■ **Texto de lectura**:
§

Las Estatuas de Sal
Por A.T.
Una semana antes del emblemático derrumbe en Londres de la estatua de Sir Winston Churchill, un periodista radial argentino sorprendiendo menos por su anacronismo colonizante que por su ignorancia histórica, aseguraba que prefería ser «cuidado» por el fallecido ex primer ministro de Gran Bretaña que por el gobernador bonaerense Axel Kicillof, que goza al menos de la ventaja incuestionable de estar vivo.
Obviamente sus colegas no menos ignaros, debieron guglear de apuro las causas de la furia iconoclasta de los súbditos de su Majestad Imperial contra el héroe de la defensa londinense contra los bombardeos alemanes, para «descubrir» que Sir Winston no solo aspiraba a que «el Imperio Británico y la Commonwealth duraran mil años» para lo cual bloqueó después de la guerra el ingreso a la ONU de los países coloniales que pagaron como todos un oneroso tributo de sangre frente a la barbarie nazi, sino que, además «pronunció palabras -dijo Boris Johnson- que hoy serían inaceptables en defensa del racismo y del apartheid».
Hasta aquí nada nuevo ni diferente del discurso oficial de Buckingham durante trescientos años. Lo que se cuidaron todos de mencionar fue que Churchill, siendo Ministro del Interior dirigió las matanzas de obreros en Liverpool en 1919, o que su táctica de contraofensiva aérea durante la guerra provocó la pérdida de cinco mil aviones piloteados por jóvenes universitarios que no tenían la menor chance contra el control alemán de los cielos y que, ya vencido Hitler en 1945, hizo descargar sobre la ciudad de Hamburgo, bajo control inglés, 40 toneladas de bombas en represalia por igual cantidad que cayeron sobre la capital inglesa en los cinco años anteriores.

§

■ **Material proporcionado**:
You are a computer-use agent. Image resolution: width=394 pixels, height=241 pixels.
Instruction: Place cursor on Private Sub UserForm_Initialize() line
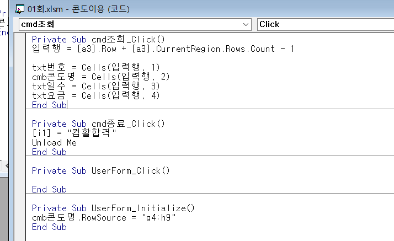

§

■ **Completa lo siguiente**:
1. Transcribe del texto sobre Churchill el pasaje que va entre "Las Estatuas de" y "de estar vivo.", ambos incluidos.
2. Responde estas preguntas sobre el texto sobre Churchill:
(a) ¿Qué gobernador bonaerense nombra el periodista radial?
(b) ¿Quién dijo que Churchill pronunció palabras que hoy serían inaceptables?
(c) ¿En qué ciudad y en qué año ocurrieron las matanzas de obreros que dirigió Churchill?
3. Sigue escribiendo el texto sobre Churchill a partir de su última oración.
El listado no tiene nada que ver con el texto sobre Churchill.

■ **Respuestas a ejercicios**:
1.
Las Estatuas de Sal
Por A.T.
Una semana antes del emblemático derrumbe en Londres de la estatua de Sir Winston Churchill, un periodista radial argentino sorprendiendo menos por su anacronismo colonizante que por su ignorancia histórica, aseguraba que prefería ser «cuidado» por el fallecido ex primer ministro de Gran Bretaña que por el gobernador bonaerense Axel Kicillof, que goza al menos de la ventaja incuestionable de estar vivo.

2.
(a) Axel Kicillof.
(b) Boris Johnson.
(c) En Liverpool, en 1919.

3.
Como la nuestra es una columna cultural, prefiero apelar a la erudición histórica de los habituales colaboradores del periódico para que amplíen o desmientan los datos consignados.
Su inclusión aquí es servir de soporte o introducción para rescatar un pasaje casi olvidado de Wimpi, aquel uruguayo aporteñado que, quizás por esa proteica identidad supo tomar una distancia irónica de los sangrientos fundamentalismos de su época, para referirse proféticamente a la vocación suicida de las estatuas.
Citando al modo borgiano textos apócrifos de un autor inverosímil: Arquímedes Barquisimeto, anticipaba en más de treinta años a la ola anti estatuaria desatada en las ex repúblicas soviéticas tras la caída del muro de Berlín, continuada en la primavera árabe donde se mezclaban consignas políticas y religiosas y reeditada hace pocos días en países tan poco revisionistas de su pasado imperial como Gran Bretaña y los Estados Unidos, en ambos casos bajo lemas antirracistas y antiesclavistas.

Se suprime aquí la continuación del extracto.